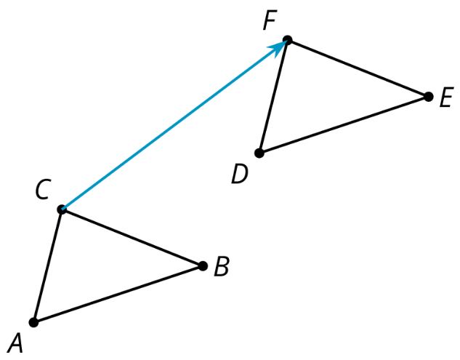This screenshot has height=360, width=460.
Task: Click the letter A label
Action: click(15, 343)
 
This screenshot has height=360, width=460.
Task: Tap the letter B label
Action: click(221, 266)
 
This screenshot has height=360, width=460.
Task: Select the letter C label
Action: click(42, 189)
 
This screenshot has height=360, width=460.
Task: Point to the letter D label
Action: click(240, 174)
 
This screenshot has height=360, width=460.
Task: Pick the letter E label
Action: click(446, 97)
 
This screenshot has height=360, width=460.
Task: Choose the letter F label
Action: click(270, 20)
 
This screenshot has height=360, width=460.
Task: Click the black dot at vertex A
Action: click(33, 322)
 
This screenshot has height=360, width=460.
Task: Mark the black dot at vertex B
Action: click(203, 266)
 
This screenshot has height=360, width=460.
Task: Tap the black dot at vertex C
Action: click(62, 209)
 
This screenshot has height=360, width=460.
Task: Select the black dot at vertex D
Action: click(259, 153)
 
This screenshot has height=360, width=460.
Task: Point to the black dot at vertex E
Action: click(428, 97)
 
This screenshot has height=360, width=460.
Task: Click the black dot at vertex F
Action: click(288, 40)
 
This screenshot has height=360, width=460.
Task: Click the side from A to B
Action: click(118, 295)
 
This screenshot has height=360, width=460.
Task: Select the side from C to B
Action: click(132, 238)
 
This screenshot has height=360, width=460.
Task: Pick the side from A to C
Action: click(47, 265)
····················
# What the exercise asks
Rename "black dot" to "marker" everywhere in the entries above, and write all the entries out again with nothing else changed. Leave the pictures out.

# Answer in full
This screenshot has height=360, width=460.
Task: Click the letter A label
Action: click(15, 343)
 
This screenshot has height=360, width=460.
Task: Tap the letter B label
Action: click(221, 266)
 
This screenshot has height=360, width=460.
Task: Select the letter C label
Action: click(42, 189)
 
This screenshot has height=360, width=460.
Task: Point to the letter D label
Action: click(240, 174)
 
This screenshot has height=360, width=460.
Task: Pick the letter E label
Action: click(446, 97)
 
This screenshot has height=360, width=460.
Task: Choose the letter F label
Action: click(270, 20)
 
This screenshot has height=360, width=460.
Task: Click the marker at vertex A
Action: click(33, 322)
 
This screenshot has height=360, width=460.
Task: Mark the marker at vertex B
Action: click(203, 266)
 
This screenshot has height=360, width=460.
Task: Tap the marker at vertex C
Action: click(62, 209)
 
This screenshot has height=360, width=460.
Task: Select the marker at vertex D
Action: click(259, 153)
 
This screenshot has height=360, width=460.
Task: Point to the marker at vertex E
Action: click(428, 97)
 
This screenshot has height=360, width=460.
Task: Click the marker at vertex F
Action: click(288, 40)
 
This screenshot has height=360, width=460.
Task: Click the side from A to B
Action: click(118, 295)
 
This screenshot has height=360, width=460.
Task: Select the side from C to B
Action: click(132, 238)
 
This screenshot has height=360, width=460.
Task: Pick the side from A to C
Action: click(47, 265)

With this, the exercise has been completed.